### Dataset entries:
══════

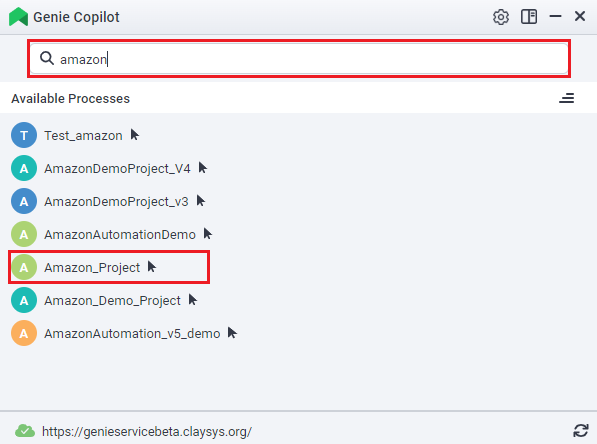Click in the search field containing amazon
The height and width of the screenshot is (444, 597).
pyautogui.click(x=299, y=59)
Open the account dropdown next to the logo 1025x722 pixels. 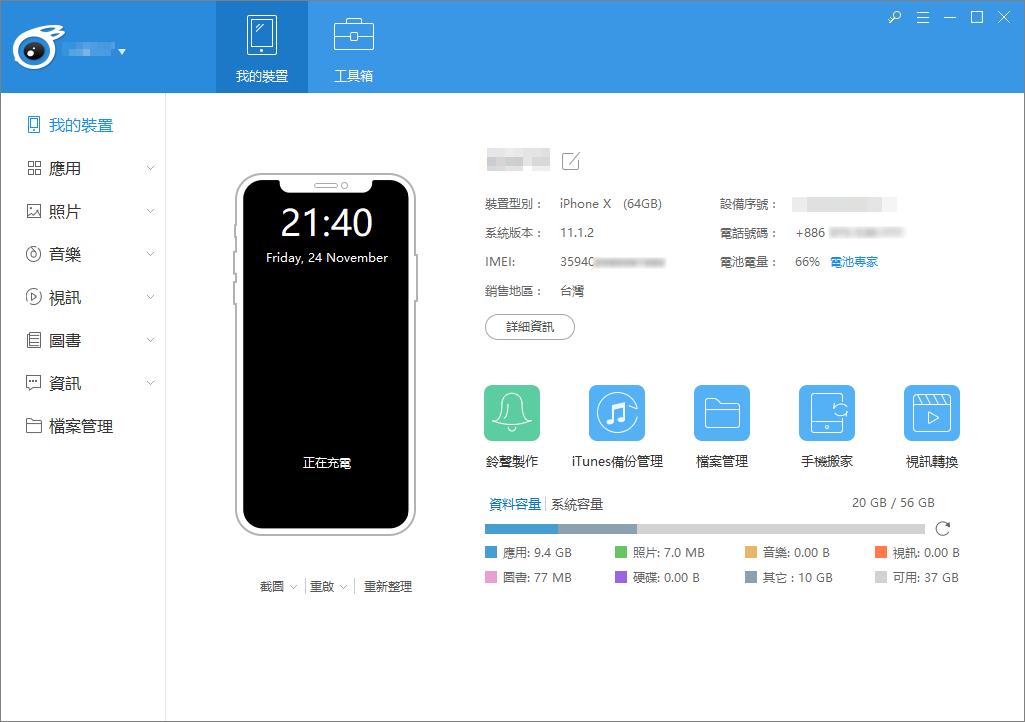click(x=122, y=49)
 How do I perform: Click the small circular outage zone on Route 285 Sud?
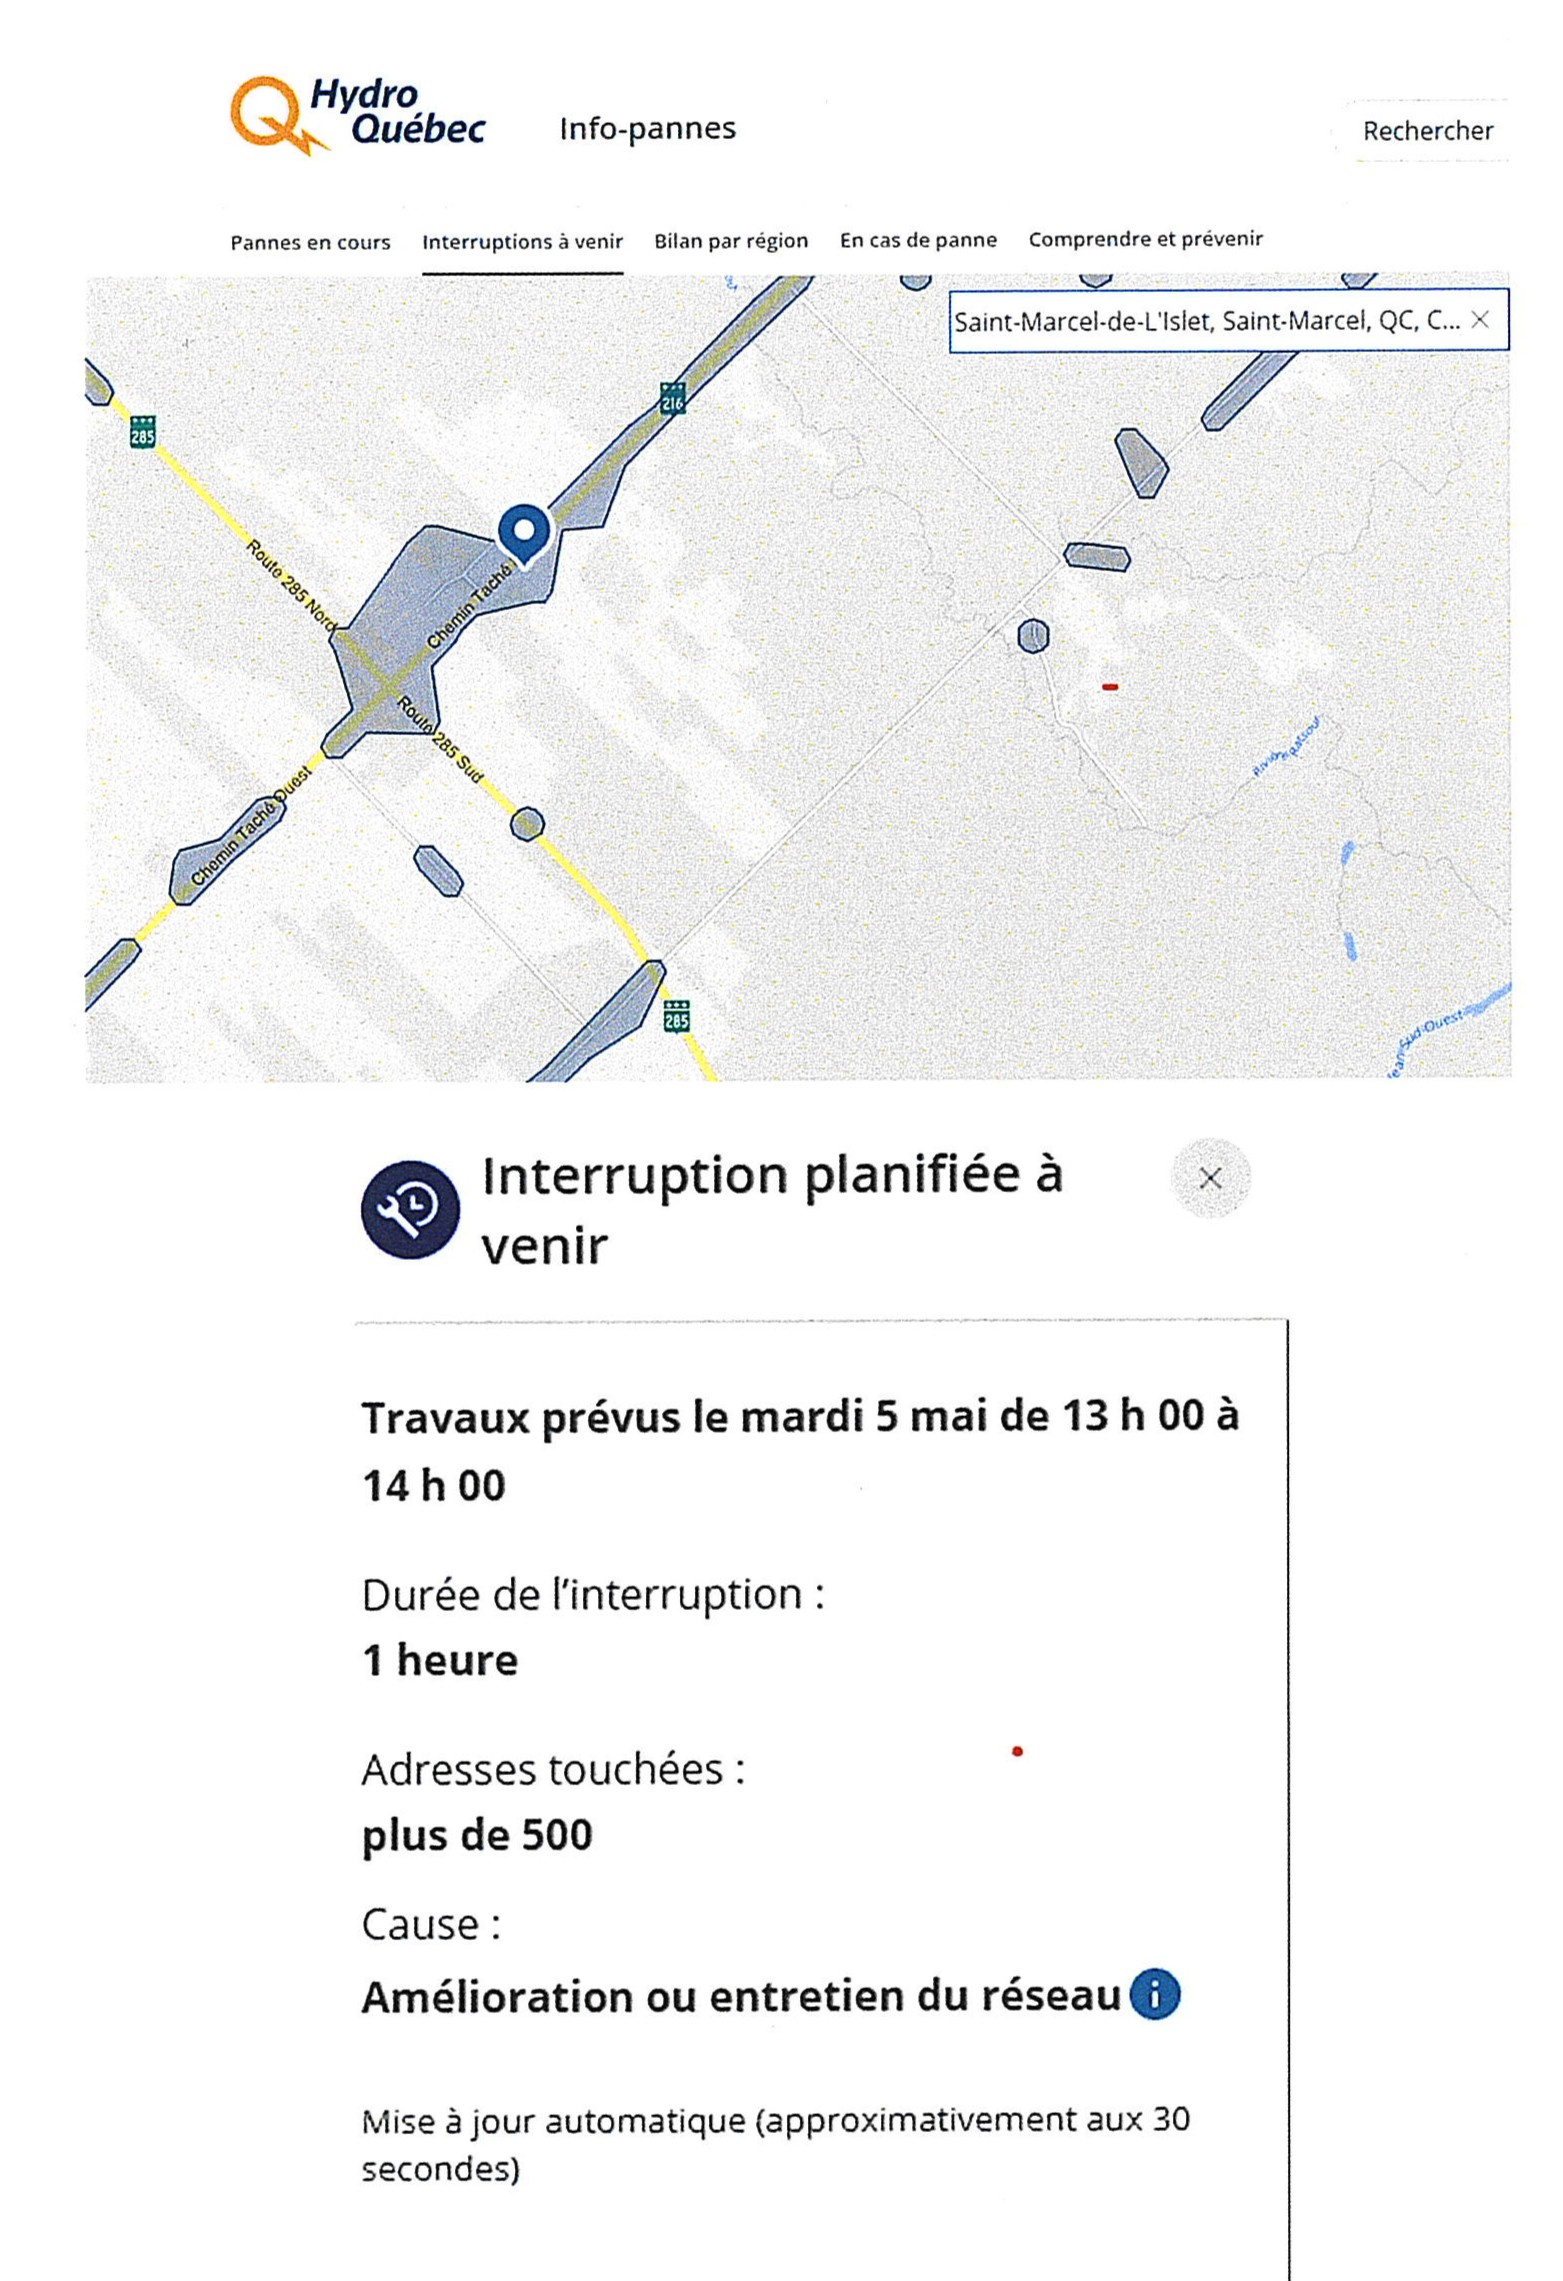coord(527,824)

══════

### TASK GOAL:
Look above for the line containing "How do I perform: Click"; output that line and all lines after it through the last one exactly, without the pictures.

### WRITTEN RESPONSE:
 How do I perform: Click the small circular outage zone on Route 285 Sud?
coord(527,824)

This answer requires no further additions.